Things To Follow When Trading Crude Oil

13.05.2015

Forex brokers are going beyond trading pairs. You have a host of different options when it comes to investing your money. The old “eggs in one basket” saying that applies to diversifying your investments has never been easier. You can make certain your money is in more pots, while still leading to sound investments and the money making you want. Using the same platform with the same leverage and margins of currency pairs, you also have access to CFDs, ETFs, commodities, stocks and more. Included in these offerings are your ability to trade on crude oil price changes.

Why Trade Crude

Before you can examine important points about crude oil trading, you have to know why you would trade it. Crude oil is one of the hottest commodities because it is used on a daily basis. As an asset for Vanilla options through CBOT you can trade it over the counter (OTC) or through no dealing desks (NDD) through your broker to earn a return on your investment.

There are two types of oil based on the stage it is refined to. Light or sweet crude oils are more refined with less impurities including lower sulphur content and a lower density, which makes it lighter. For this reason it can be a pricey option versus heavy or sour crude oils which are not as refined. Given the fact that this is such a sought after commodity that has frequent price changes there is a lot of money to be made by predicting the market and investing wisely.

You can leverage up to 200:1 with a .05 point spread from certain forex brokers. Since crude oil is traded through no dealing desk brokers this also means you can pick the best price to buy in at and sell with a nice return on your investment.

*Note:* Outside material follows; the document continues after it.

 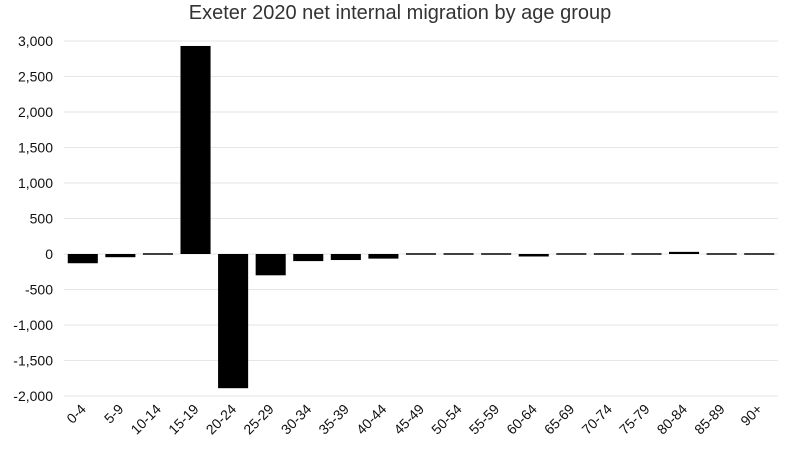 What do you see at coordinates (42, 219) in the screenshot?
I see `y-tick-label: 500` at bounding box center [42, 219].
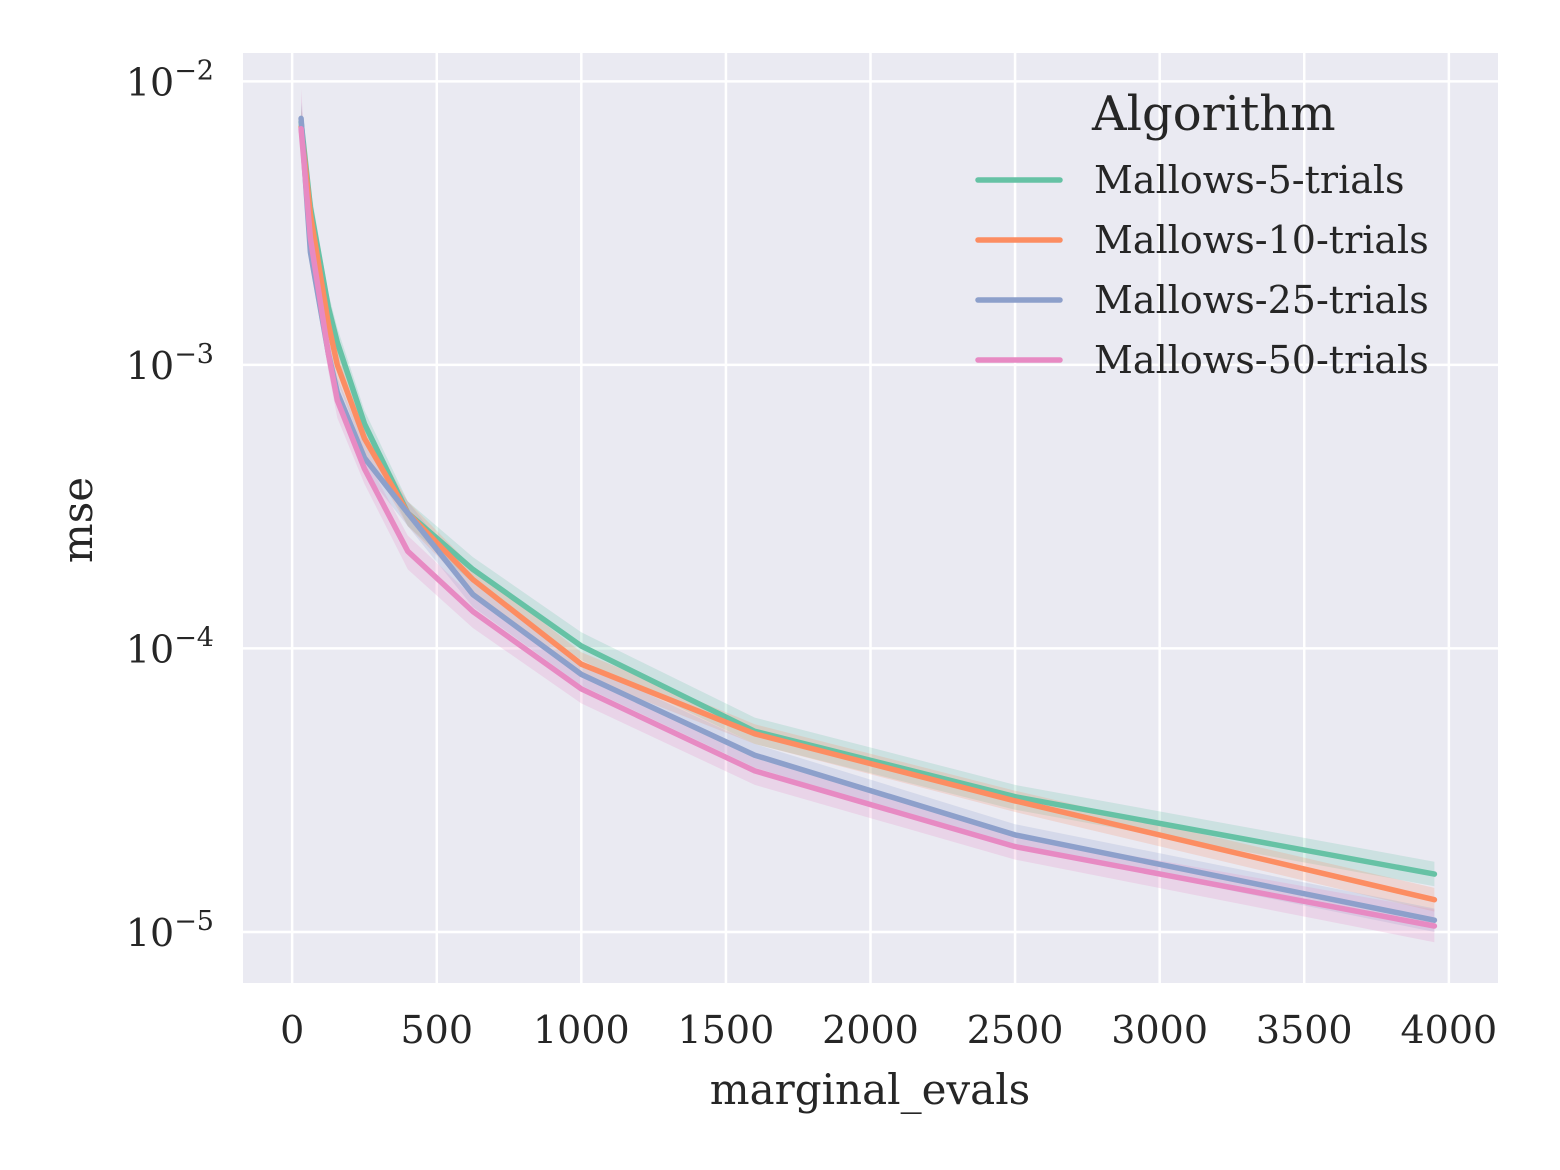  I want to click on x-tick-labels: 0 500 1000 1500 2000 2500 3000 3500 4000, so click(888, 1030).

As you see the prices change at the gas stations, you could also be seeing your investment portfolio grow. There are several ways to trade crude oil including going short when you think the price is going to decrease and buying in when you think it will increase. Many focus their time on US Oil and UK Oil as those are the two of higher quality, but there are just as many small companies out there you could make money on.

Like any investment stock, currency or commodity it does take time to understand when to trade. This is where the following about what to follow to make better trades comes into play.

Forex and Crude Oil

The Foreign Currency Exchange is a no dealing desk trading system with some over the counter options. It has an interbank that deals directly with the trading on the market, which is different than how stocks trade. There are actually quite a few similarities when it comes to forex and crude oil particularly in what reports to follow.

Supply and demand is paramount to oil prices. When there is a high supply of oil at the pumps the prices are lower. When there is demand the prices increase; however, other factors can play a part such as oil inventories and production. For this reason information from the Organization of Petroleum Exporting Countries or OPEC and Organization of Economic Cooperation and Development or OECD are released you need to pay attention. OPEC accounts for about 40% of production while OECD has about 50% of the demand.

When production is exceeding demand then inventories build thus making excess supply. When production is not meeting demand than supply is low. As a trader you have to look at the reports to determine consumer demand for crude oil. You also need to examine the strength and weakness of global economies, the GDP, retail sales, and consumer spending. This will help you read the market sentiment to determine the price of oil.

You are investing on the change in oil price not what the price might become next. So it is not a gamble, but it does take some pretty savvy understanding of the various reports. If you already understand the reports mentioned like GDP and retail sales because you trade forex then it will make it easier for you to start trading in commodities like crude oil. The reports are the same, but what they show can mean extremely different things based on the type of trade you are looking to make.

Major Players

There are some major players in the market that can affect prices. Already OPEC and OECD have been examined as major players for production and demand. However, it also needs to be noted that governments have an impact on the amount of oil made available. Oil reserves exist and these reserves can be low or over full. Sometimes they are just perfect for what the government assumes as probable demand for coming years. Since oil can be limited in terms of finding it, getting it, and then producing the refined oil used for fuel the reserves are kept to ensure that in five to 20 years the world will not be out of oil for running automobiles and other mechanical equipment.

Governments can withhold oil in reserves due to low production. This means the demand is high, but the government wishes to lower the demand. When this occurs the prices will rise, thus driving, flying and other oil using options are lowered in their usage in order to save money to live on. This in turn directly affects the price per barrel of crude oil.

To ensure reserves are kept filled countries can continue to import oil from those mining it, but will keep it locked in the reserves. So the price due to demand per barrel can be up over worries of a low production or low supply of the commodity.

As you can see there are some intricacies to crude oil investing. There are main players that will affect the prices, but it could be money time for you as you read the market sentiments to see how high or low prices will be going.